What you have to do: Transcribe word for word the part of the article below on Jersey Shore open-container rules, starting at "Atlantic City Mayor" and ending at "into the zone.".

Document segment:

Atlantic City, Cape May now allowing consumption of alcohol in select outdoor areas

North Wildwood has already eased open container laws

Alcohol Bars
New Jersey open container laws Julia Nastogadka/via Unsplash

Several Jersey Shore towns have eased open-container laws to help out businesses impacted by the COVID-19 pandemic.

Atlantic City and Cape May are the latest two Jersey Shore towns to ease open container laws and allow for public consumption of alcohol in select outdoors areas.

Atlantic City Mayor Marty Small signed an executive order this week to allow for people to drink openly on the Atlantic City Boardwalk, as well as within the nonresidential areas at Gardner’s Basin. People are also now permitted to drink openly on Tennessee Avenue, New York Avenue, and St. James Place between the Boardwalk and Pacific Avenue—more commonly known as the Orange Loop.

The open-container area on the Boardwalk goes from Sovereign to Rhode Island Avenues in Atlantic City. The executive order, which took effect on Friday, allows for businesses in the open-container zone to sell alcohol and be labeled as such. Special events can allow for the open-container section to be extended, but people cannot bring their own drinks into the zone.

Small’s executive order will expire when restrictions on bars and restaurants are eased or seven months after New Jersey’s state of emergency ends—whichever comes later. Anyone buying and consuming alcohol must be 21 or older.

Cape May’s city council voted this week to allow for the outdoor consumption of alcohol on the beach, promenade, local mall, and several streets across the town through October. But alcohol can only be consumed publicly in the aforementioned locations from 5 p.m.-10 p.m. 

Public drinking had previously been prohibited in the town, and such restrictions are still in place on most streets and highways—as well as in cars—across Cape May. Individuals 21 or older are permitted to consume alcohol outdoors and must have identification on them stating such information.

Alcohol that is purchased must be in sealed, plastic containers and can only be unsealed when being consumed in one of the designated areas of the city. The capacity of the drink cannot exceed 16 ounces, and glass containers are banned. Kegs and coolers are not allowed in the outdoor drinking zones, and those consuming alcohol can only have one drink at a time.

Information supplied:
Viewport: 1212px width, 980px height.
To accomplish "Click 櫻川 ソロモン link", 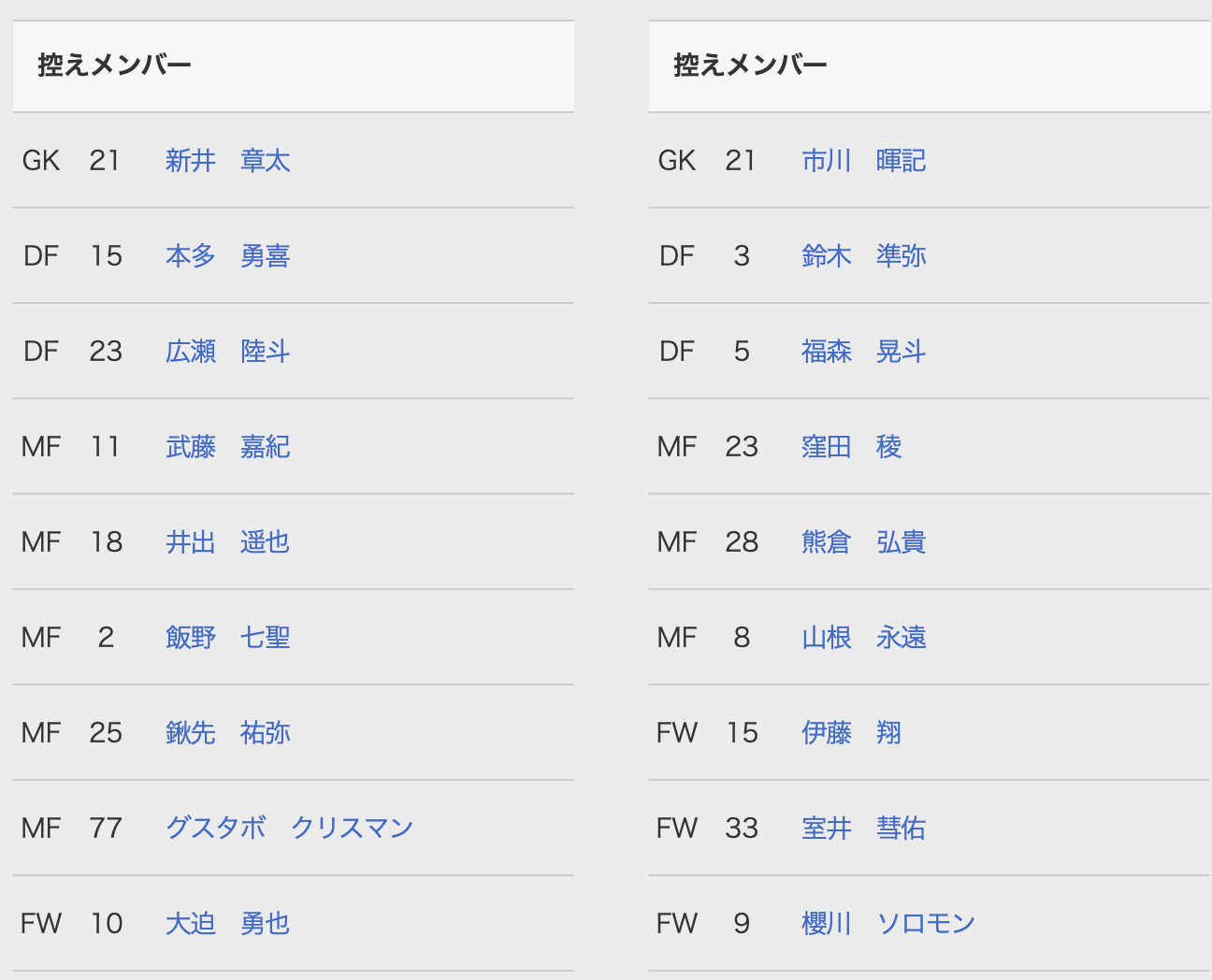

Reply to the exercise:
Atlantic City Mayor Marty Small signed an executive order this week to allow for people to drink openly on the Atlantic City Boardwalk, as well as within the nonresidential areas at Gardner’s Basin. People are also now permitted to drink openly on Tennessee Avenue, New York Avenue, and St. James Place between the Boardwalk and Pacific Avenue—more commonly known as the Orange Loop.

The open-container area on the Boardwalk goes from Sovereign to Rhode Island Avenues in Atlantic City. The executive order, which took effect on Friday, allows for businesses in the open-container zone to sell alcohol and be labeled as such. Special events can allow for the open-container section to be extended, but people cannot bring their own drinks into the zone.